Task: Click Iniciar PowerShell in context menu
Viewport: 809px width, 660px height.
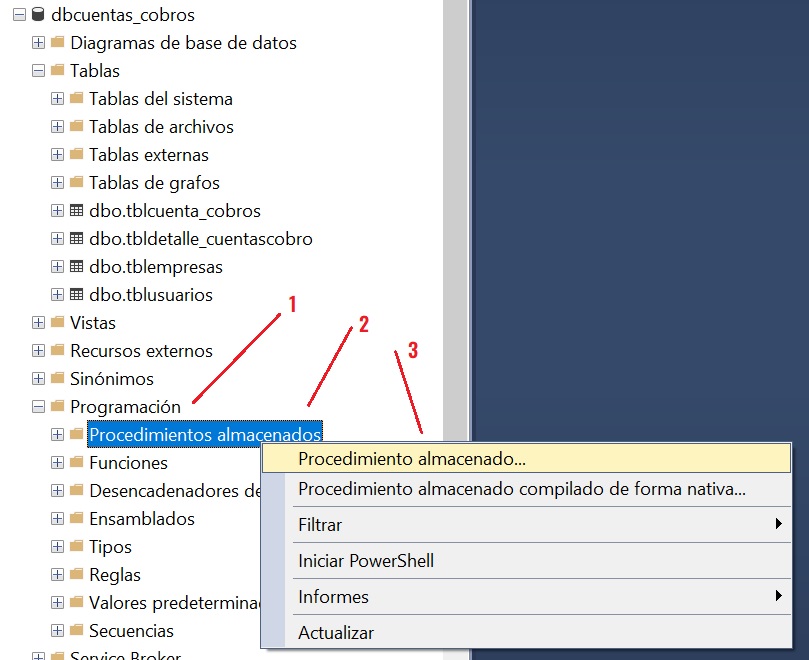Action: 366,561
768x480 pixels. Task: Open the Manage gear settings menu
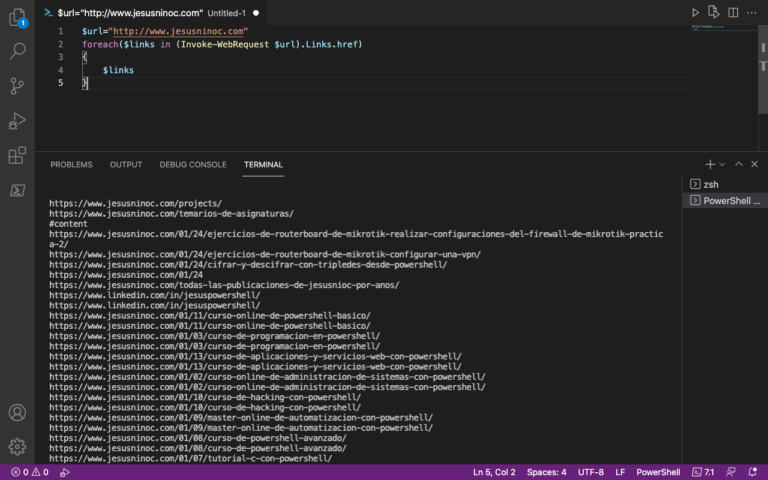pyautogui.click(x=17, y=446)
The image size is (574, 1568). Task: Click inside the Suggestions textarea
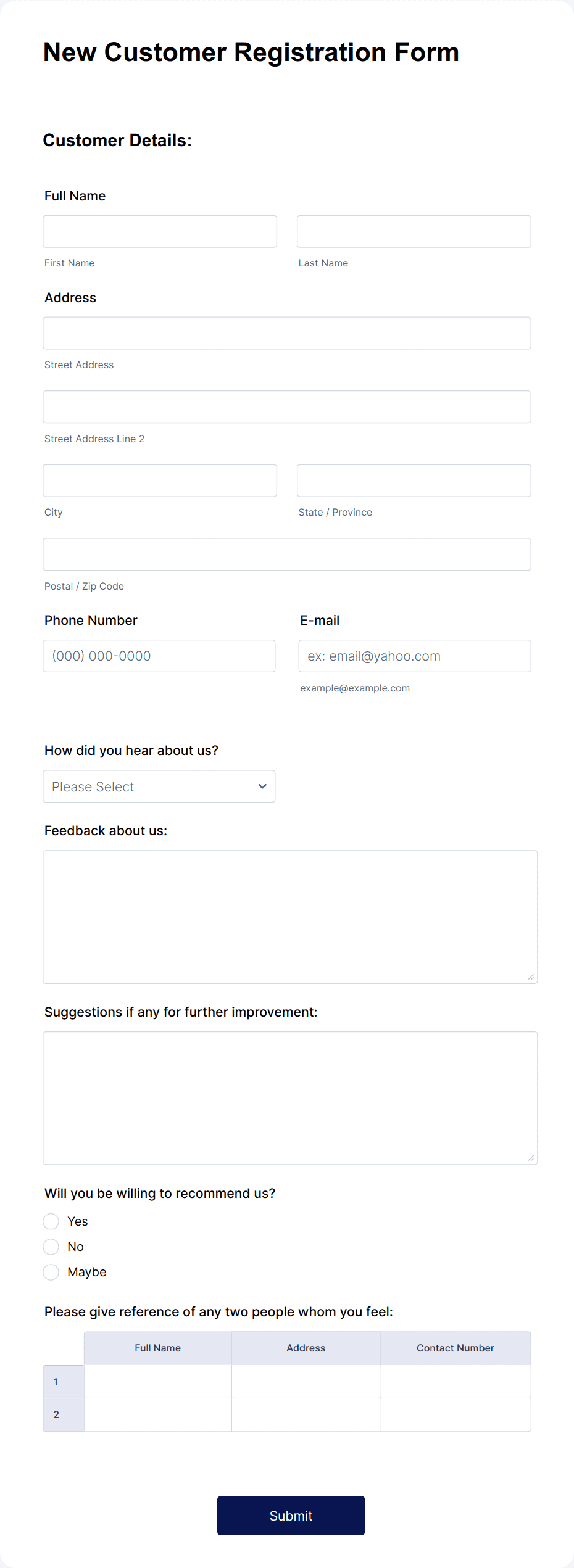[x=290, y=1097]
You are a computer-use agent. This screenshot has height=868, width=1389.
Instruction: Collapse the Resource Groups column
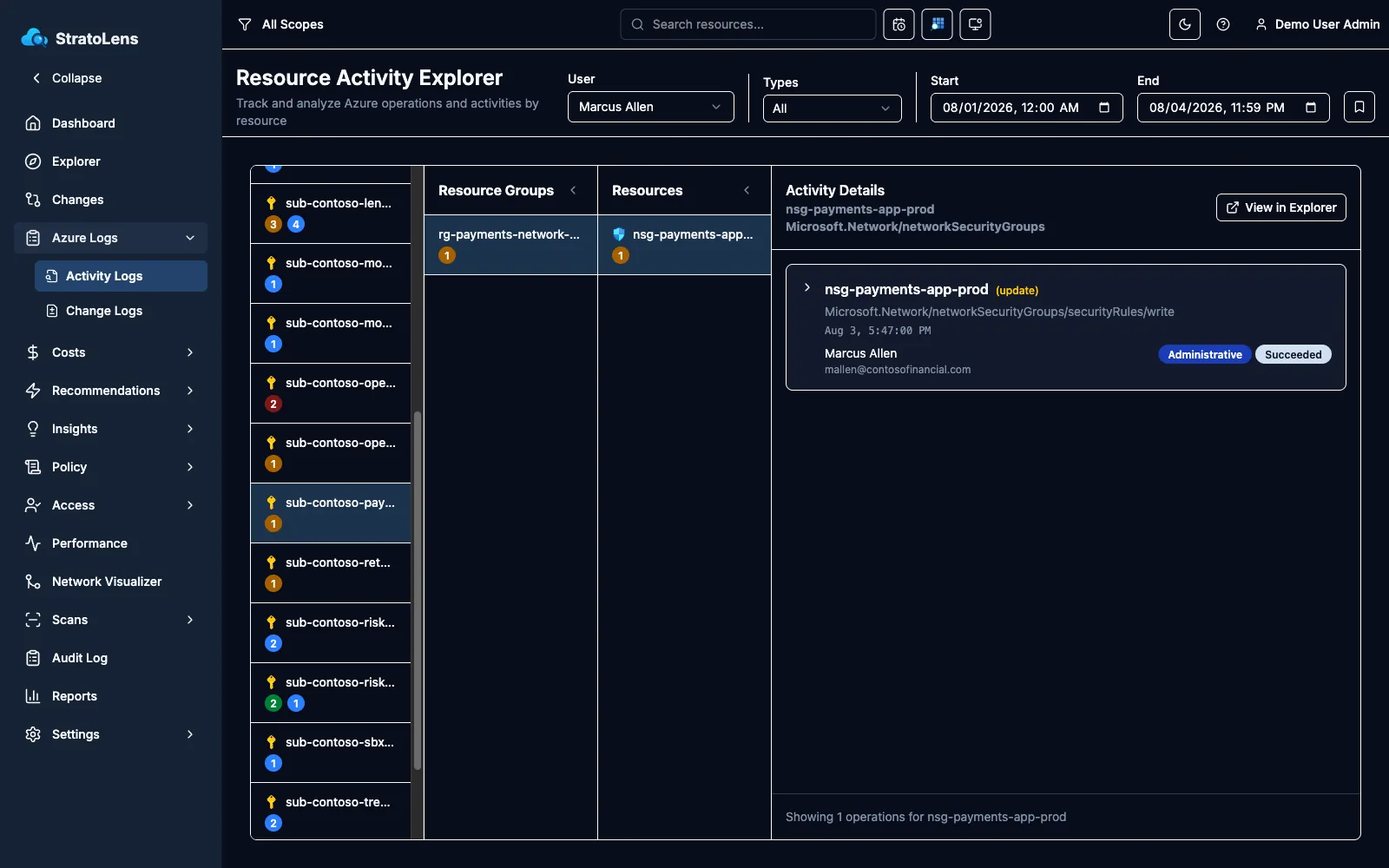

· · · · · · ·

• Objective:
Reproduce all of the lines of the items above, including the requests, multiplying every coordinate in the answers by 0.7 and rounding to whole numbers, with halves rounded up. Leave the pictures out.

• Response for this exercise:
Task: Click Iniciar PowerShell in context menu
Viewport: 809px width, 660px height.
Action: 256,393
768x480 pixels. Task: Open the Manage gear settings menu
pyautogui.click(x=12, y=312)
The image size is (574, 1568). Task: Click inside the Suggestions textarea
[x=203, y=768]
You are a computer-use agent. This screenshot has height=868, width=1389.
Instruction: Collapse the Resource Groups column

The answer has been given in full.